今日のご理解(2021年10月6日)
佐藤光治郎師の伝え・27節
「人を殺さないと言っても、心で人を殺すのが重大な罪である。人を鉄砲でうったり、刀で切ったりしなければ、私は人を殺してはいないと言うが、それは目に見える。目に見えない心で人を殺すことが多い。それが神様のご機感(み心)にかなわないことになる。目に見えて殺すのは、お上があってそれぞれのお仕置きにあうから、それでかたづく。心で殺すのは神様からおとがめになる」
と仰せられた。心で殺すとはどのようなことかということについては、
「病人でも、これは大病でとても助からないなどと言うが、これが心で殺すことになる。氏子の心では、助かるか助からないか、わかりはしないであろう。また、あの人は死ねばよいと言ったりもする。それがみな心で殺すのである。それよりは、どうぞ向こうが改心しますようにと、神様に祈念してやれ」
と言われた。
教会長ご理解
旧教典の御理解第七十五節の元になった伝えです。ここでは、心で殺すとはどういうことかを具体的に説いてあります。意外なものと思うのが、「病人でも、これは大病でとても助からないなどと言うが、これが心で殺すことになる」というところでしょう。人間の勝手な決めつけが、神様の御心にかなわないということであり、つまりは神様からおとがめになる、ということになりかねないことになります。気をつけねばなりません。その他、「あの人は死ねばよいと言ったりもする」それがやはり心で殺すことになると。
相手があることなら、「どうぞ向こうが改心しますようにと、神様に祈念してやれ」とあるような心の遣い方にならせてもらう、いわば反対に心で生かすという心行が中心と言うことでしょう。そういう具体的な取り組みが、信心する者には大切なところだと思います。

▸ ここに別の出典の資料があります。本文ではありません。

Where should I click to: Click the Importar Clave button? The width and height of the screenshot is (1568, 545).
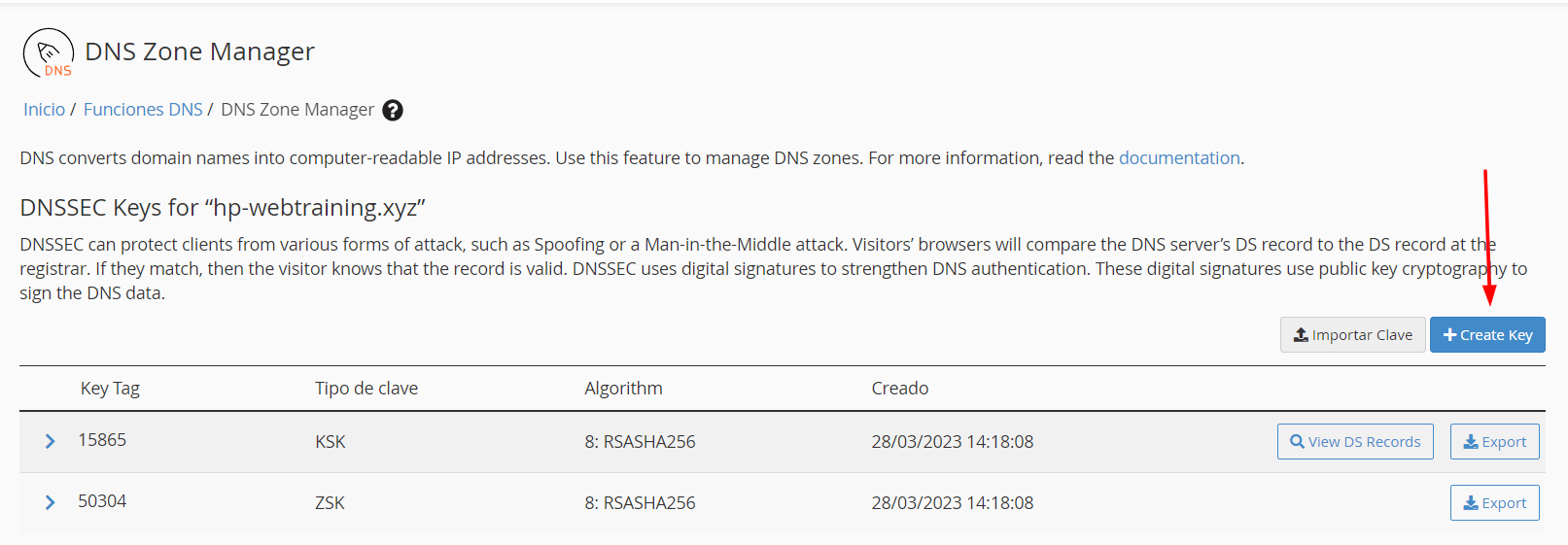1352,335
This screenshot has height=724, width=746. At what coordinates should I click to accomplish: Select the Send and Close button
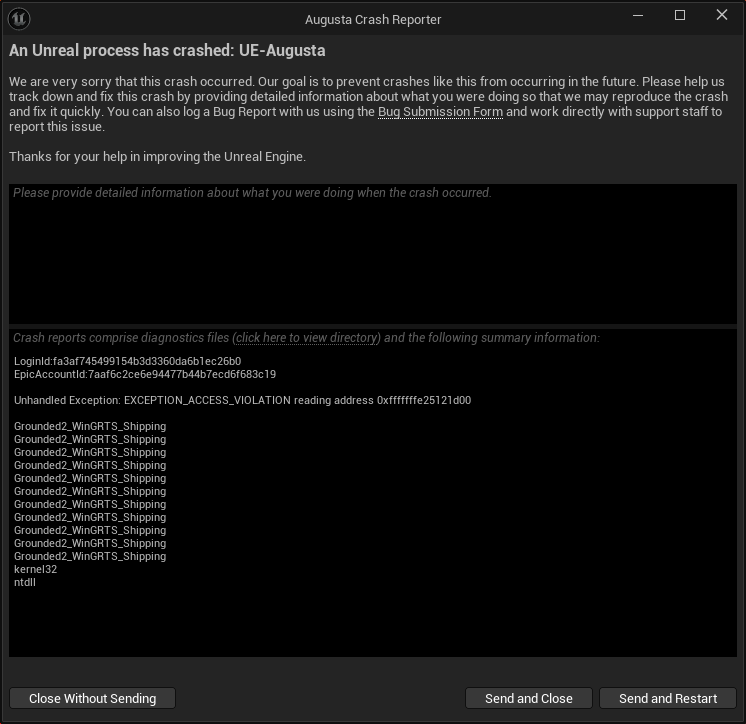point(529,698)
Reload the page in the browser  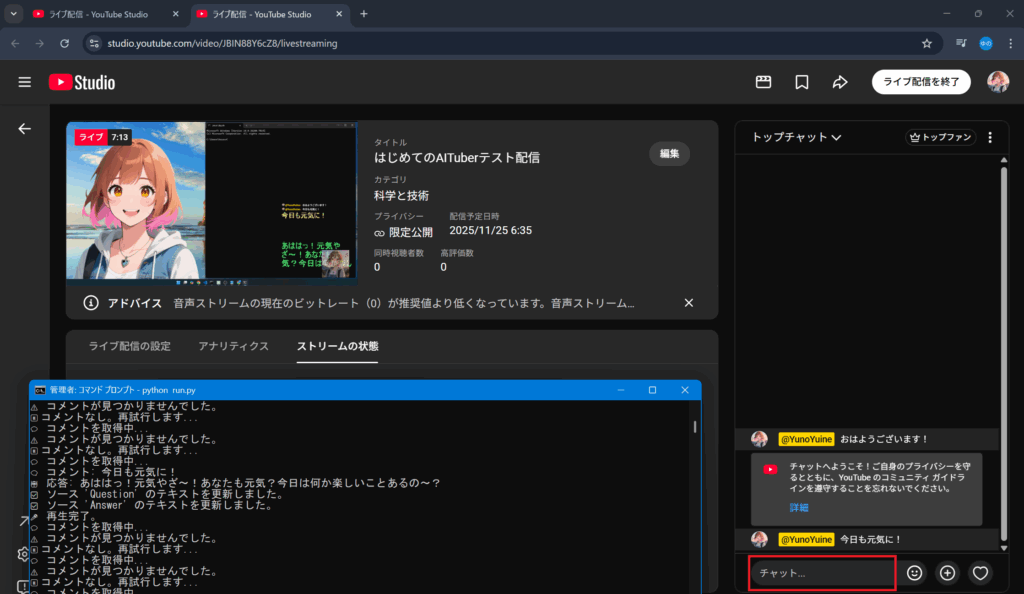[x=65, y=44]
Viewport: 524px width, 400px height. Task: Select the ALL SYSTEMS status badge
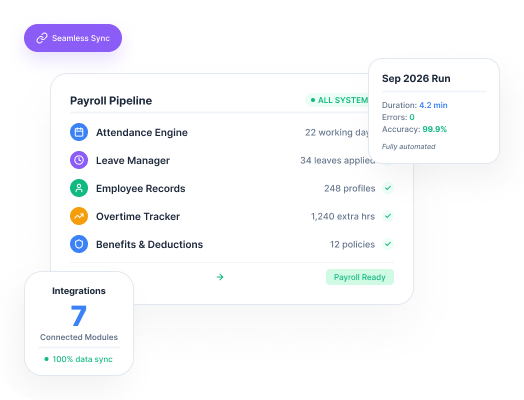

旧教典の御理解は、総じて元の伝えを短い文章にまとめるという方向で編集してあるものを感じます。それだけに、具体的な部分が省略されたり、一昨日の御理解のように、「悪いことをせぬ正直者でも、信心せねば神には無礼粗末ができるぞ」という肝心な部分が変わったりしています。やはり、生の御理解というか、一次資料と言える「伝え」の方を、きちんと確認しておきたいものですね。